The sixth century Christian theologian and church leader Augustine of Hippo defined evil as a “privation of the good”— that is, an absence of good, or its reduction in something. Pure evil (if that is possible) would be the complete absence good. Darkness is the absence of light. Death is the absence of life. Nothing is the absence of being. God created everything good. Evil is when the good in something is in some way diminished.
“When, however, a thing is corrupted, its corruption is an evil because it is, by just so much, a privation of the good. Where there is no privation of the good, there is no evil. Where there is evil, there is a corresponding diminution of the good. (Augustine, from the Enchiridion)
So, could it be that there is evil in the world due to the absence of a good God? This is not a way to circle back around and say that evil proves God doesn’t exist. He must or nothing else would. And, as I’ve shown, if there’s no God, then there’s no objective good or right either. For a short time there were a small but vocal group of thinkers who proposed God is dead. The idea here is, the creator may have existed, but doesn’t any longer. There are many problems with this idea, not the least of which is that God is self-existent and the sustainer of existence. God cannot die, and without God everything would cease to exist.
However, could God choose not to be present and/or refuse to take any action the world? Deists believe that God is no longer involved with his creation, and probably has little or no concern with our world. I don’t believe we need to go that far in order to recognize that God could elect to remove his manifest presence from the world. Would this limit God’s omnipotence and/or omnipresence? Not at all. God could remain everywhere, but refuse to make his presence felt and known. Most importantly God can choose not to intervene in the world.

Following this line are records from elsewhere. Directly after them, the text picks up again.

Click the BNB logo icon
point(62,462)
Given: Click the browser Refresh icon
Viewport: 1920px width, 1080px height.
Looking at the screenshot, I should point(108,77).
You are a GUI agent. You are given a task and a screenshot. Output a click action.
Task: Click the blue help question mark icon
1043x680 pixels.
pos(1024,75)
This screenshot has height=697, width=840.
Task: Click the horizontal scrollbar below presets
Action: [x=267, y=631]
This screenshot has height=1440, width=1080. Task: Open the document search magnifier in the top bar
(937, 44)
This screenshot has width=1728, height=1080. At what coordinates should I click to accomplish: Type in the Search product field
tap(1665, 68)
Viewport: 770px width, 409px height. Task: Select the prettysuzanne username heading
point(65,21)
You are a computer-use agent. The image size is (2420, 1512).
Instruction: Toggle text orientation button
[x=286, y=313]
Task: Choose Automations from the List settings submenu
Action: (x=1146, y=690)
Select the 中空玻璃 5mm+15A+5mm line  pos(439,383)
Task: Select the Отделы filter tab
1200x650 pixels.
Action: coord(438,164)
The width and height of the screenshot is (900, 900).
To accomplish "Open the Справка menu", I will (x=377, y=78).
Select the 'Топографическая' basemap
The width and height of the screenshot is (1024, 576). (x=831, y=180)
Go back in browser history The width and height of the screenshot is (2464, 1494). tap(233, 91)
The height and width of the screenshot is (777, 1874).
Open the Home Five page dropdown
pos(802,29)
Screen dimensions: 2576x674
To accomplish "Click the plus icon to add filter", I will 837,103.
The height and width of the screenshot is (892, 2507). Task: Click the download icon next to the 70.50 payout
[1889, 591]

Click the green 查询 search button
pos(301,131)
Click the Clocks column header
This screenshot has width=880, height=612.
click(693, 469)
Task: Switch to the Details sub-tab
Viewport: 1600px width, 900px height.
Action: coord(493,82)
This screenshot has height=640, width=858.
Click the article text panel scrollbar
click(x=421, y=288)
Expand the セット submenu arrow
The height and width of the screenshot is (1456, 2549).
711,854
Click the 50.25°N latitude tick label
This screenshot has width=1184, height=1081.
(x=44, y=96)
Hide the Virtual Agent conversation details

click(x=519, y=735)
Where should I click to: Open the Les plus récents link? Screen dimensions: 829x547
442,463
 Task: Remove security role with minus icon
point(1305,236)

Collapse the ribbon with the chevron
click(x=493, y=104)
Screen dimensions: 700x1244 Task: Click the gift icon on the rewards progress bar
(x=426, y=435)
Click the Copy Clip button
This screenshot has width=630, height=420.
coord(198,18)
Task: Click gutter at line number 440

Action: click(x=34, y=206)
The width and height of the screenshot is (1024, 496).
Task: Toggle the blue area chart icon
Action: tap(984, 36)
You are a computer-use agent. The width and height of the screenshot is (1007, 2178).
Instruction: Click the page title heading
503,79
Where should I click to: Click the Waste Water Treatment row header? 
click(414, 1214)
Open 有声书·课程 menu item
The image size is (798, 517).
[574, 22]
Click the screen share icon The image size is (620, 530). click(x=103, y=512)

“Behold, the LORD’s hand is not shortened, that it cannot save, or his ear dull, that it cannot hear; but your iniquities have made a separation between you and your God, and your sins have hidden his face from you so that he does not hear.”
(Isaiah 59:1–2, ESV)
Sin separates human beings from God’s presence, even though God continues to surround everything and everyone. “In him we live and move and have our being” (Acts 17:28). Sin limits us, not God. Sin interferes with our ability to perceive God and enjoy his manifest presence. Sin deprives us of communion and communication with God. In a very real sense every sin reduces good, both in our individual lives and in the world, because it separates us from God, who is good. This is why, although all sin is not equal, all sin is evil because all sin separates us from God’s presence. The absence of God’s manifest presence results in the manifestation of all kinds of evil.
I believe evil is more than a privation, however. Evil is also a perversion of God’s purpose for the world. Over and again in the Bible’s first creation account we read the refrain, “And God saw that it was good.” Then, when God finished creating everything we are told: “And God saw everything that he had made, and behold, it was very good” (Genesis 1:31). Evil is a distortion of God’s design, a disruption of the created order. Let me offer two examples. I would ask you to look past how politically charged each has become. Try to understand how each illustration exemplifies human perversion of God’s purpose and distortion of his design.
God created the earth to renew itself. As an example, humans and animals breath in oxygen and breath out carbon dioxide as a byproduct. Carbon dioxide can poison us, but plants use it to create energy and life for themselves. They take in sunlight and carbon dioxide and create oxygen as a byproduct through the process of photosynthesis. This is an amazing partnership. Rainforests help control excess carbon dioxide in the atmosphere, which makes up the majority of so-called greenhouse gasses, which most scientists agree contribute to climate change. When human beings wantonly cut down rainforests they are disturbing the amazing balance of God’s design for our environment. The consequences are many and varied.
God created sex, gender and marriage. God designed human beings to be male or female. Sexual immorality of all types is a perversion of God’s design for human intimacy and procreation. Jesus reaffirmed this when he quoted from Genesis account of creation in his teaching about marriage.
“He answered, “Have you not read that he who created them from the beginning made them male and female, and said, ‘Therefore a man shall leave his father and his mother and hold fast to his wife, and the two shall become one flesh’? So they are no longer two but one flesh. What therefore God has joined together, let not man separate.”” (Matthew 19:4–6, ESV)
Many people are perverting God’s design in this critical area. Sexual perversion has become more common because many forms have become socially accepted, even celebrated.
Evil is the opposite of good. God is good. Thus, anyone or anything opposed to God would be evil. Anything that perverts God’s purpose and design is evil.